THE REQUEST:
Reproduce each line of the records below verbatim, including any blank lines, and omit every picture from your output.

DATASET RECORDS:
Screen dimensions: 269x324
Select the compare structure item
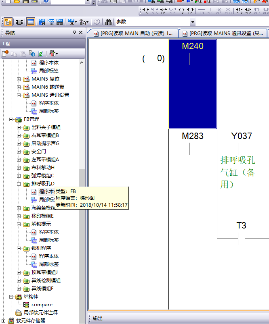click(42, 305)
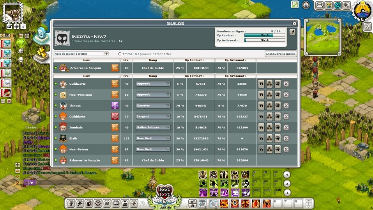Click the plus button to invite player
Screen dimensions: 373x210
click(x=106, y=53)

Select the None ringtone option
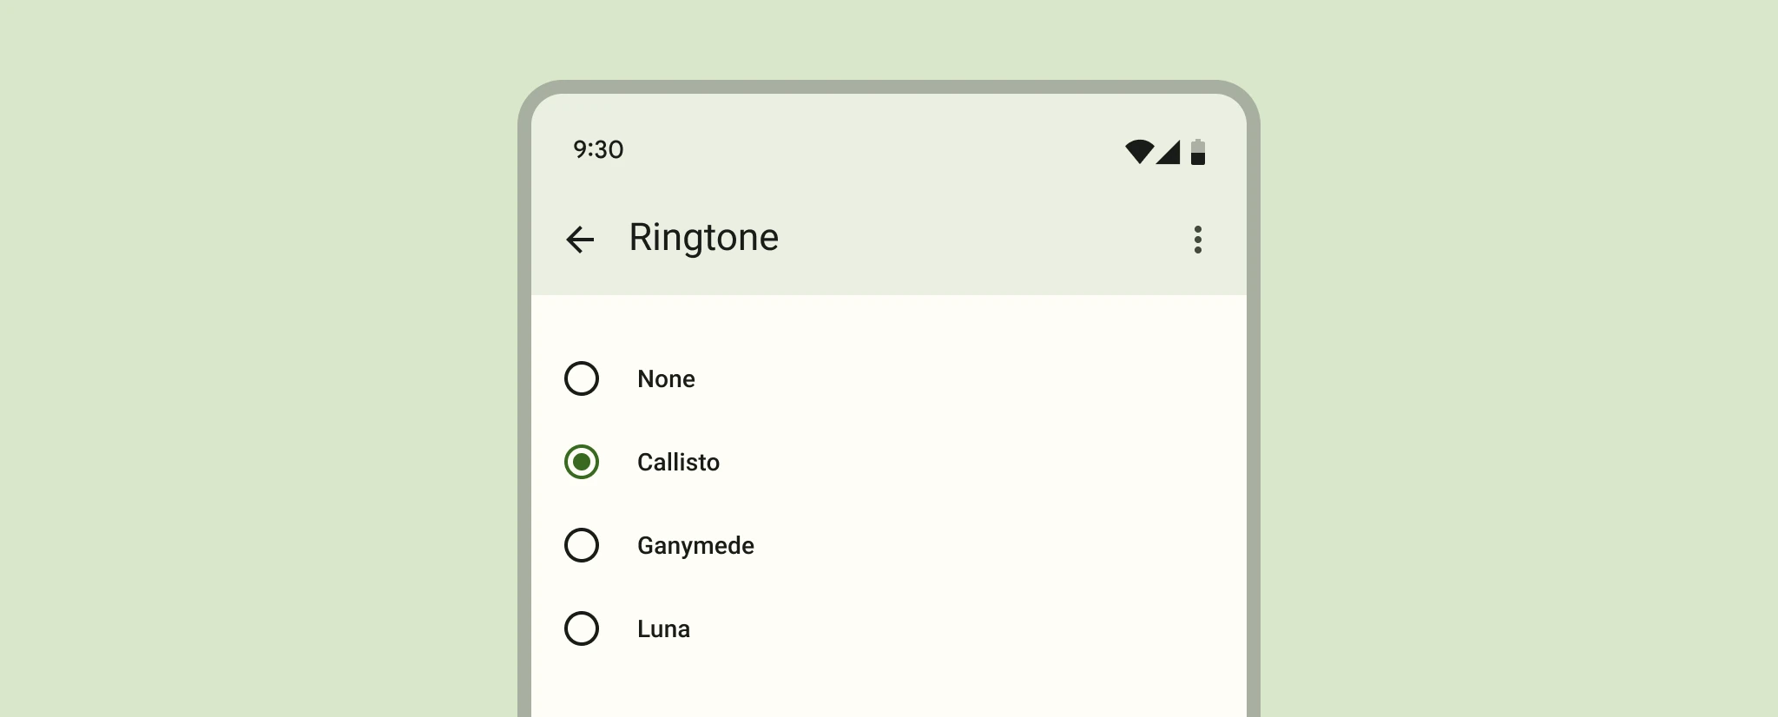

SOLUTION TO THIS PROBLEM:
Screen dimensions: 269x324
Select the compare structure item
click(42, 305)
Click the plus button to invite player
Screen dimensions: 373x210
click(x=106, y=53)

Select the None ringtone option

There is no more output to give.